**Task goal**
Where does the word "label" show up in the records? Copy every line that holds it.
** Record excerpts follows **
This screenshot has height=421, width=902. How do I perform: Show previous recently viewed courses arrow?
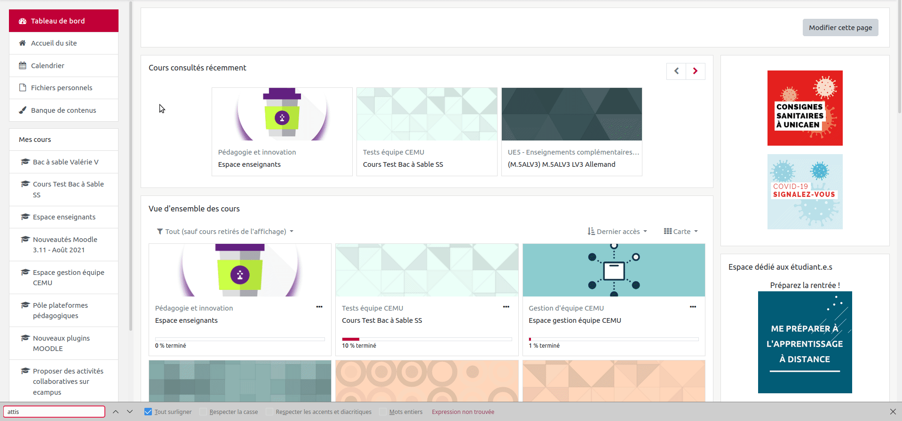(x=676, y=71)
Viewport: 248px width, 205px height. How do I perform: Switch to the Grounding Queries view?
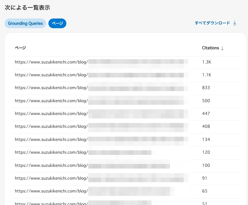pyautogui.click(x=25, y=23)
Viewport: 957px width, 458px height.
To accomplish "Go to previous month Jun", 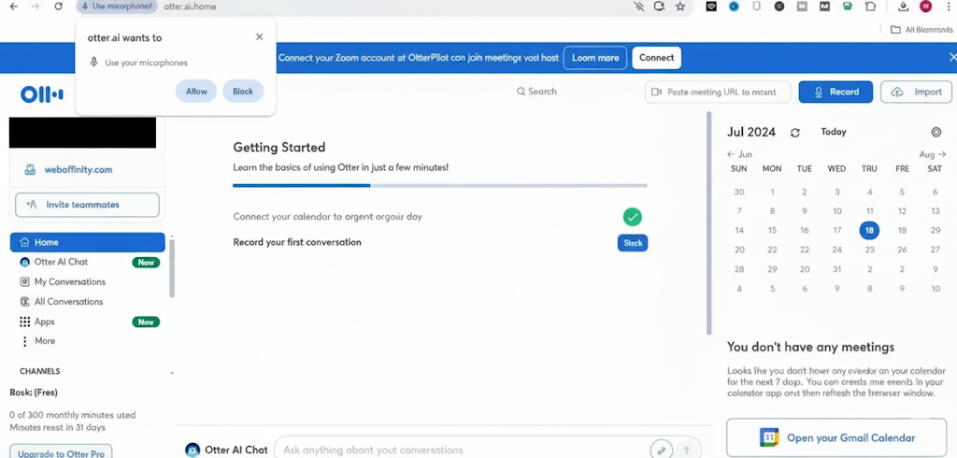I will tap(739, 154).
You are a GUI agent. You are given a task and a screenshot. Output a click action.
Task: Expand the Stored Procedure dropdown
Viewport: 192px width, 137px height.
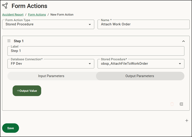180,64
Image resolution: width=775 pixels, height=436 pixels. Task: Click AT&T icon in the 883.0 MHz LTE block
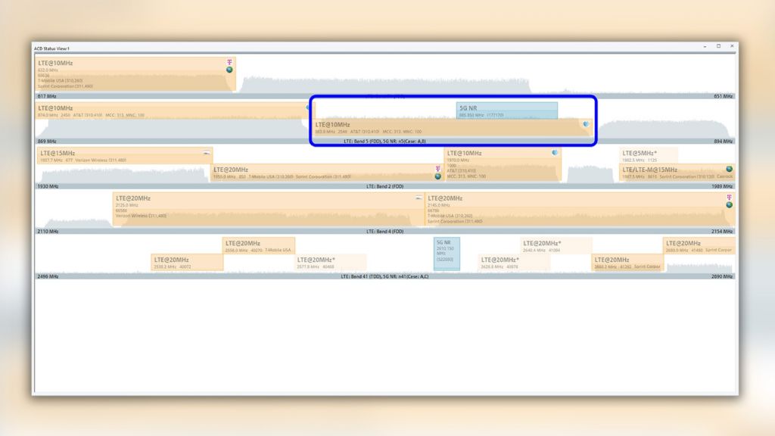pyautogui.click(x=585, y=123)
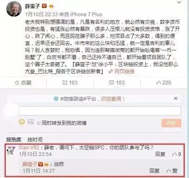The image size is (189, 178).
Task: Click the 欢迎查阅 link
Action: tap(111, 99)
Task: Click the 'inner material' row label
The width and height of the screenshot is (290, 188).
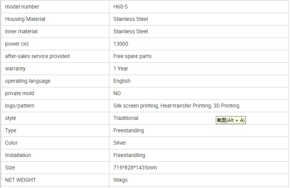Action: [21, 31]
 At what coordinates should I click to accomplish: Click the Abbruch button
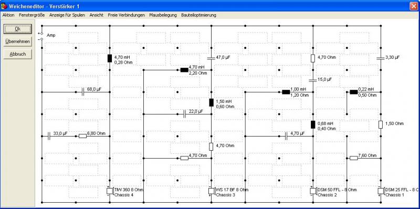[x=18, y=54]
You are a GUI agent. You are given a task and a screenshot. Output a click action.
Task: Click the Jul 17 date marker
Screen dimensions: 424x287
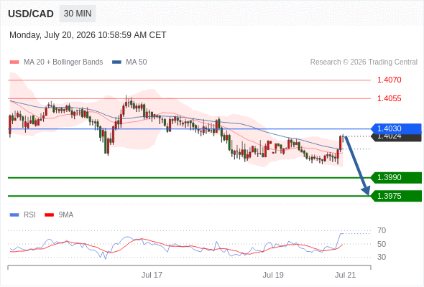(152, 275)
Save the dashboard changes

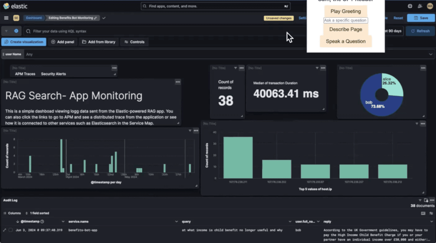(421, 18)
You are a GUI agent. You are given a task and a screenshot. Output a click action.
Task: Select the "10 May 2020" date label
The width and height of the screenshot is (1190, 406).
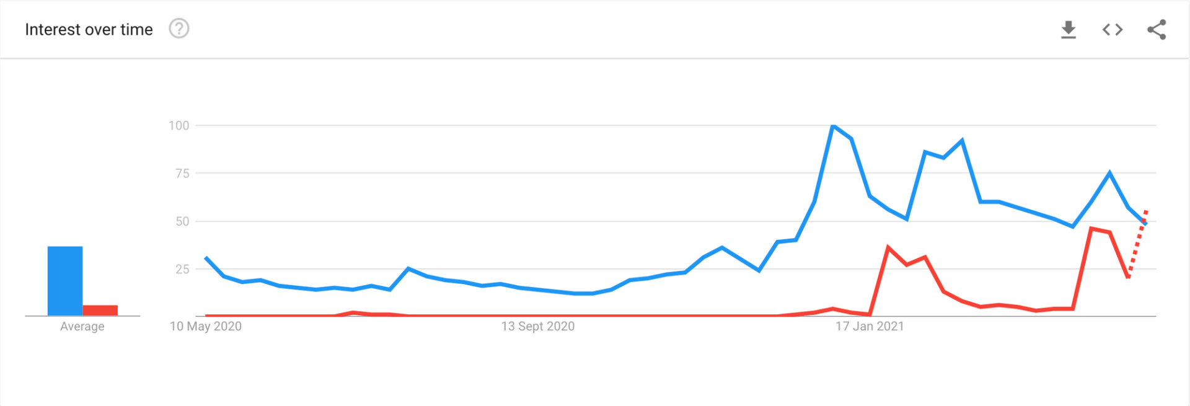coord(206,327)
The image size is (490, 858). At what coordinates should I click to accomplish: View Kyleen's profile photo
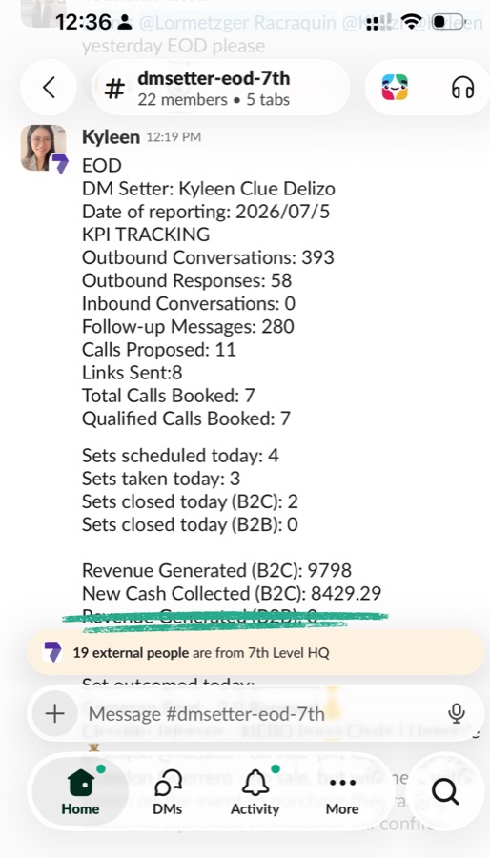click(x=44, y=149)
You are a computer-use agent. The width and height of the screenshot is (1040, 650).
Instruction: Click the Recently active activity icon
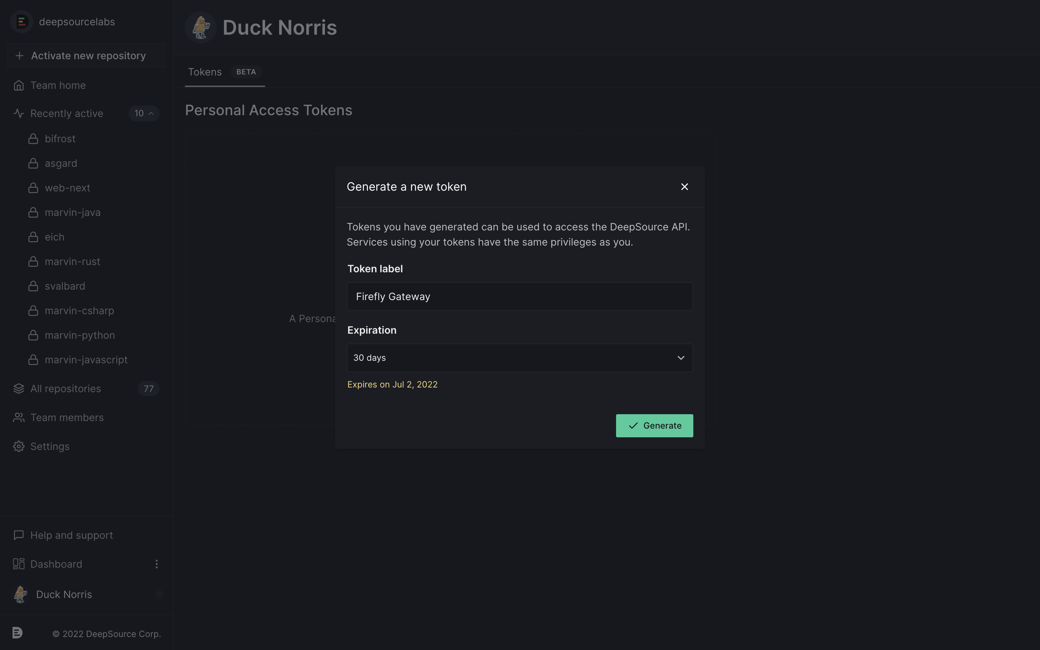[x=19, y=113]
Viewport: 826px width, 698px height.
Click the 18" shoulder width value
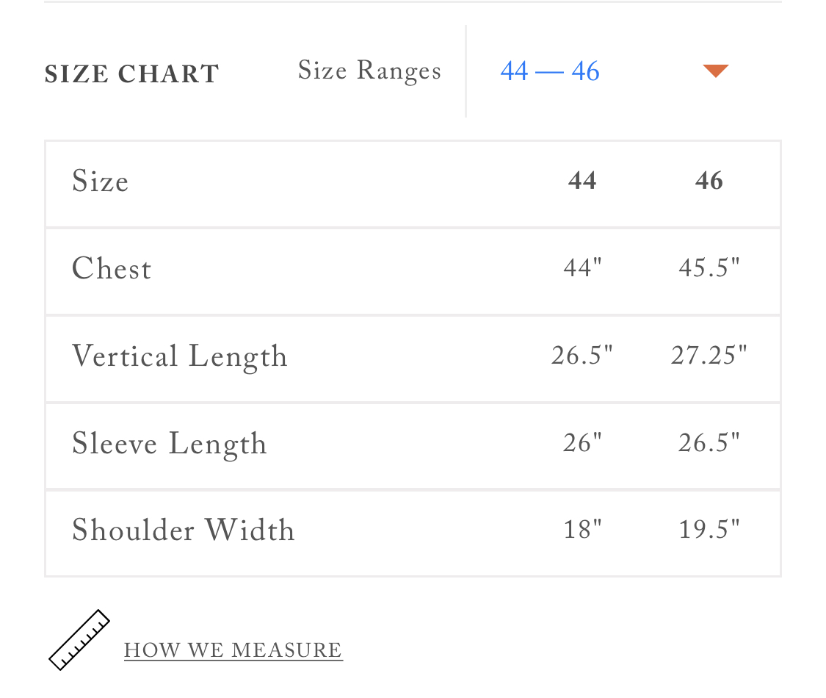pos(582,529)
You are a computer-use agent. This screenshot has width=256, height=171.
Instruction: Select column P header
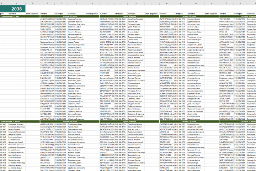[x=212, y=4]
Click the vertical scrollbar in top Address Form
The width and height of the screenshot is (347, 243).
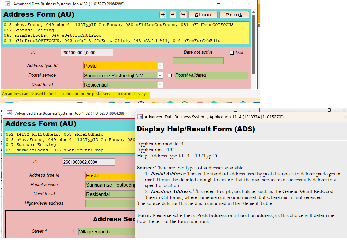click(253, 43)
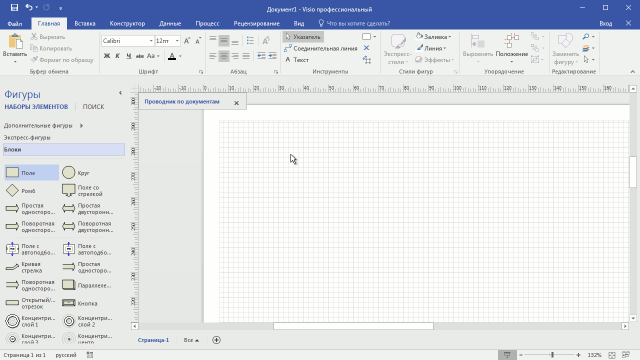Screen dimensions: 640x360
Task: Select the Ромб shape in the stencil
Action: click(x=12, y=191)
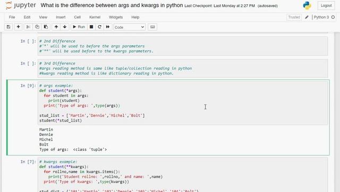The height and width of the screenshot is (192, 340).
Task: Open the Kernel menu
Action: coord(95,17)
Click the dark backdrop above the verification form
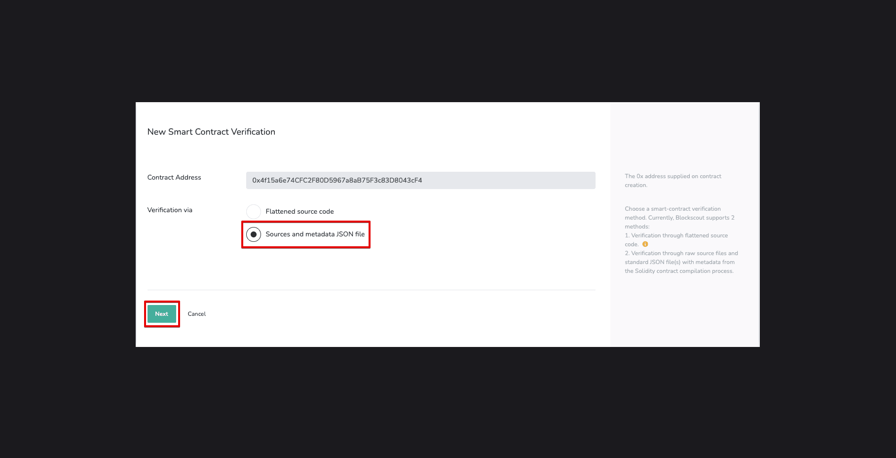 (448, 49)
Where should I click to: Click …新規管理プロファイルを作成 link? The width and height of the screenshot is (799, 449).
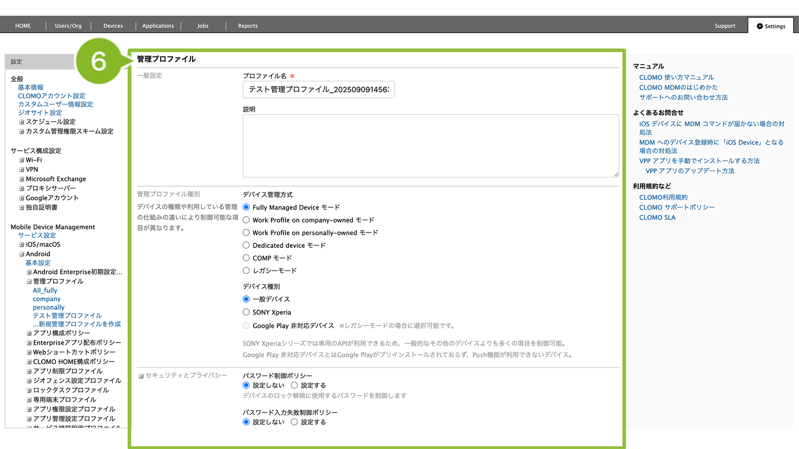76,324
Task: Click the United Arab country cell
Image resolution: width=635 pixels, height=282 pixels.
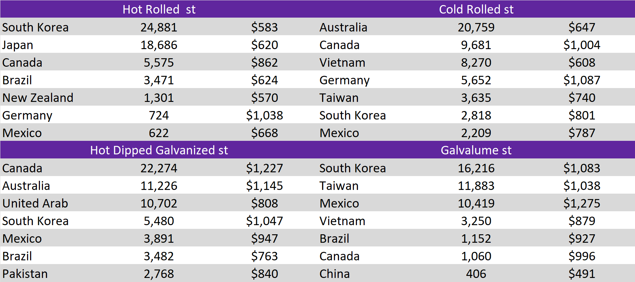Action: pyautogui.click(x=35, y=203)
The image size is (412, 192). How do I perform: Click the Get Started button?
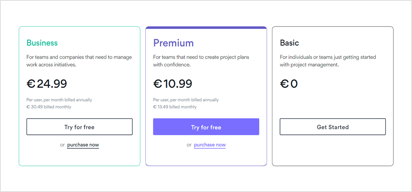click(333, 127)

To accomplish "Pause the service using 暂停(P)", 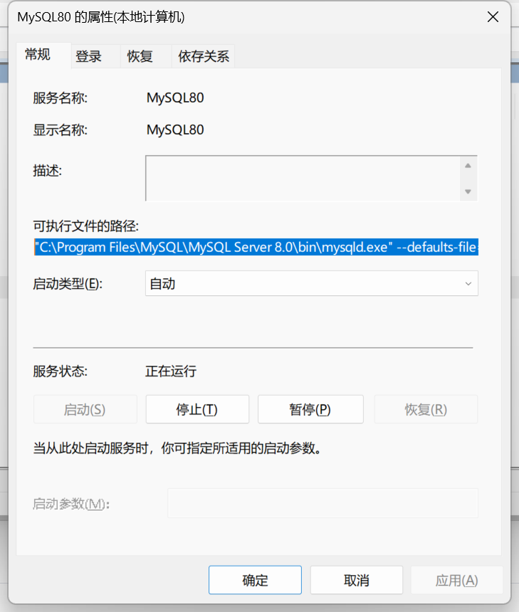I will click(x=310, y=410).
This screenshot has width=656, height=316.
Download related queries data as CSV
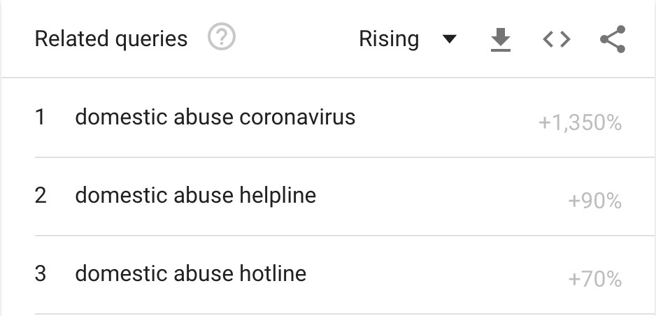(x=500, y=40)
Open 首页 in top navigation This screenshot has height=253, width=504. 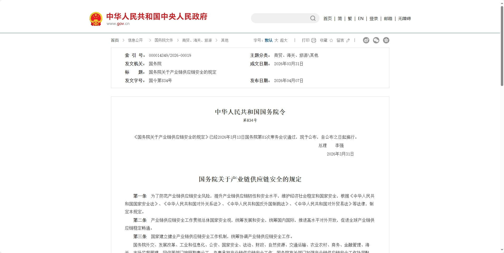(x=327, y=18)

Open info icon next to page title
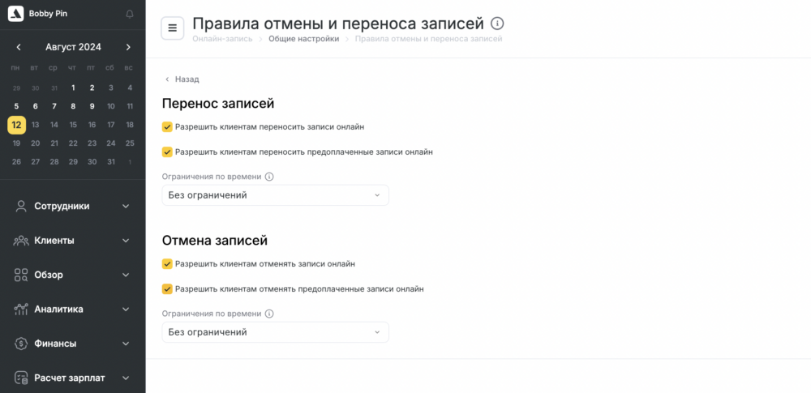pos(497,23)
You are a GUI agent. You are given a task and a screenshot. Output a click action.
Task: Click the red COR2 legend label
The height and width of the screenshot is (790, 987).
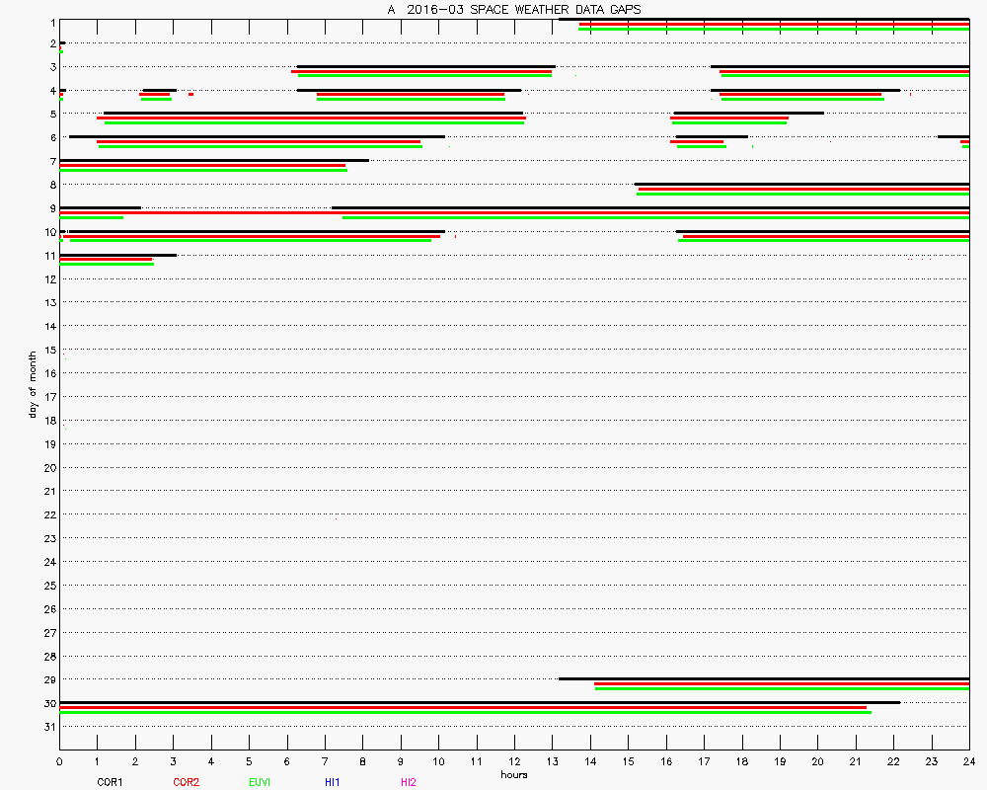[x=186, y=782]
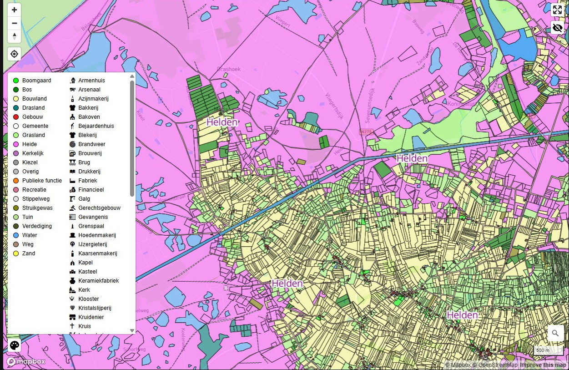Open the Improve this map link

click(x=543, y=365)
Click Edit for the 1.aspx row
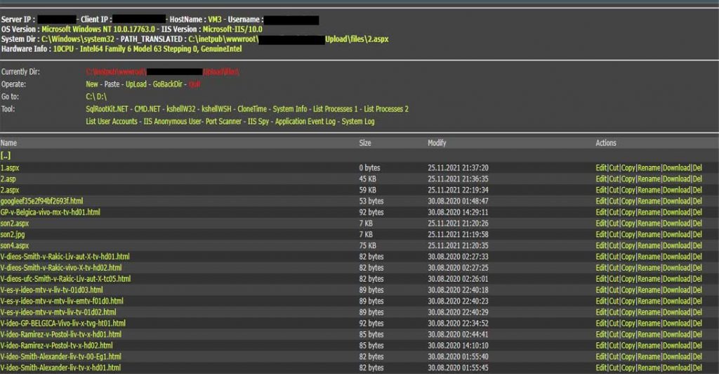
** End of Record excerpts **
**Answer space**
Task: Click the 'inner material' row label
Task: Select the "10 May 2020" date label
Task: Click the red COR2 legend label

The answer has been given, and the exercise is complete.